WRITTEN INSTRUCTION 1
Answer these questions about the blog post on Australian funding of Indonesian police, one per line:
(a) How much does Australia fund them each year, according to the post?
(b) On what date were Mr. Yawan Wayeni's torture and murder carried out?
(c) According to the JCLEC website, who runs most of its anti-terrorism courses?

“In working with Indonesian agencies you can get tension between the responsibility you think you owe to your own citizens … and the conduct of some Indonesian agencies that are not up to our standard,” he said. ”We make [the] representations we think we should and condemn human rights abuses.”

Mr. Richardson, The former head of the Australian Security Intelligence Organisation as reported in The Age on October 19, 2010.

“We make [the] representations we think we should and condemn human rights abuses.” But we still fund them to the tune of $16.3 million dollars a year. Well Mr. Richardson, is that not hypocrisy? So it’s apparently OK to support a foreign police unit that is accused of torturing its own citizens, so long as Australia doesn’t get its hands dirty. What you are actually saying is that the human rights of Indonesian nationals are worth less than the human rights of Australians.

We all know, or at least those of us who are Indigenous Australians know, that in the eyes of Australia’s police services the human rights of black Australians are worth less than the human rights of their white counterparts. It would now appear that this racism has been exported via the Australian Federal Police to Indonesia. How does condoning the torture, even tacitly, of innocent people enhance Australia’s security?

Another video to come out of West Papua shows in agonizing detail the torture and murder of Mr. Yawan Wayeni of Matembu village, Serui, in the Indonesian province of Papua by members of the Indonesian paramilitary police (BRIMOB). The torture and murder of Mr. Wayeni happened on August 3, 2009 more than five years after the opening of the Jakarta Centre for Law Enforcement Co-operation (JCLEC). The JCLEC was built using Australian taxpayer’s money and according to its website, most of its anti-terrorism courses are run by the Australian Federal Police.

CLICK TO DOWNLOAD VIDEO (27 MB)-WARNING-EXTREMELY GRAPHIC

(Video to be embedded in this post when technical difficulties are overcome)

WRITTEN INSTRUCTION 2
Rewrite the rows below, from the first row up to and including the row with "The height and width of the screenshot is (1008, 1204).", with "progress bar" replaced by "slider" and nothing else changed.

DATASET ENTRIES
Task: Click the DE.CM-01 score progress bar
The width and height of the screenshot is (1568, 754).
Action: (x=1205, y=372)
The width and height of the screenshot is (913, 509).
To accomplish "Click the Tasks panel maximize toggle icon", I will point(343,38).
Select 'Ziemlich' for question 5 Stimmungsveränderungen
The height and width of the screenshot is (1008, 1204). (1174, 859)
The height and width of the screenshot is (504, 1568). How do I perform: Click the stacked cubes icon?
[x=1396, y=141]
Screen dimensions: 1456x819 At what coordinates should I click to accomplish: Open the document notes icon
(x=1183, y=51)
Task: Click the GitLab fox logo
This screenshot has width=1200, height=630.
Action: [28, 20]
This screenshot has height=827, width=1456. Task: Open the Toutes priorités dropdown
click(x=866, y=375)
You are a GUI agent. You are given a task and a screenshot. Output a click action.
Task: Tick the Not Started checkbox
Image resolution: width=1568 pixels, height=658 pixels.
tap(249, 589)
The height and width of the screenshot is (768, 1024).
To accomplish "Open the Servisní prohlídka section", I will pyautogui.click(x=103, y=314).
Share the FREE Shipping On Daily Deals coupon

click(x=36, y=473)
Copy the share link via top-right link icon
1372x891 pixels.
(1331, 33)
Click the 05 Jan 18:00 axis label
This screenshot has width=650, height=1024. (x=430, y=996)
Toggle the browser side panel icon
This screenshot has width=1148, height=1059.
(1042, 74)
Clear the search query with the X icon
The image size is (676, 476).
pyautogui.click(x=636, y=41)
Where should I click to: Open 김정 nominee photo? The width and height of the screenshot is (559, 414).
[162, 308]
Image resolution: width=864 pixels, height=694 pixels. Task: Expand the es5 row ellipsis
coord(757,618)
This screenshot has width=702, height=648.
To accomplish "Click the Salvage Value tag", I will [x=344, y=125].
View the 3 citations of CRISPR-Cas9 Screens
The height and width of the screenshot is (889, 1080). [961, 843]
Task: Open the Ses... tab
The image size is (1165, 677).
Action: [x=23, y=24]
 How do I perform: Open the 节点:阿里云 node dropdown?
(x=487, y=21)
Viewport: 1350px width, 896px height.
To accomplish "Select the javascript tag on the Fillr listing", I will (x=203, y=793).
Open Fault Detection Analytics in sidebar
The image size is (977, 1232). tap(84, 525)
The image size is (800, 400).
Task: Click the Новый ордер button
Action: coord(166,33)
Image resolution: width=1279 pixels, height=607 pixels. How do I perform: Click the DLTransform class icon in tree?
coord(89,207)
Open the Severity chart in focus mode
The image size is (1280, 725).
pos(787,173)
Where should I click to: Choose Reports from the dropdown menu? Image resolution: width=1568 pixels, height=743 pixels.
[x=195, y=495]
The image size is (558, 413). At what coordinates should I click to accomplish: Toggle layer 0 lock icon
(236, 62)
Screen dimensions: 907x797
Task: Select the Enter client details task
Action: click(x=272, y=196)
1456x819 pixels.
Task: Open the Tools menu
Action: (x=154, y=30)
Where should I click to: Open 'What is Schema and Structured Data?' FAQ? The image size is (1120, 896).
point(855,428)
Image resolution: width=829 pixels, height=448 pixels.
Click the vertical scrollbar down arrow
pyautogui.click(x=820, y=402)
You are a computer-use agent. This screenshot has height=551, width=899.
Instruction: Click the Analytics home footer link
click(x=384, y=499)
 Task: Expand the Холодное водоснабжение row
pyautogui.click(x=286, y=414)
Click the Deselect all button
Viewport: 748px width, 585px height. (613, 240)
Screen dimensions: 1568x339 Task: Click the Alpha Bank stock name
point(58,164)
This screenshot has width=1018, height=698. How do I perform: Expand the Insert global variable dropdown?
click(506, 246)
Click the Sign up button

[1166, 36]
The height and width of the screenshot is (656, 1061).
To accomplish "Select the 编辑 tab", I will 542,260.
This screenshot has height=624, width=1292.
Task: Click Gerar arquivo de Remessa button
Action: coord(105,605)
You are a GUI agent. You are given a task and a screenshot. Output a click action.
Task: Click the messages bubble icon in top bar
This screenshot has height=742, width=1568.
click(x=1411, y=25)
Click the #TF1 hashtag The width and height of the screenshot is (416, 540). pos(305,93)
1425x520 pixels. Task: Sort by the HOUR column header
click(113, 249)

SOLUTION 1
(a) $16.3 million dollars a year
(b) August 3, 2009
(c) The Australian Federal Police

SOLUTION 2
Task: Click the DE.CM-01 score slider
The width and height of the screenshot is (1568, 754).
Action: (x=1205, y=372)
The width and height of the screenshot is (913, 509).
To accomplish "Click the Tasks panel maximize toggle icon", I will point(343,38).
Select 'Ziemlich' for question 5 Stimmungsveränderungen
The height and width of the screenshot is (1008, 1204). (1174, 859)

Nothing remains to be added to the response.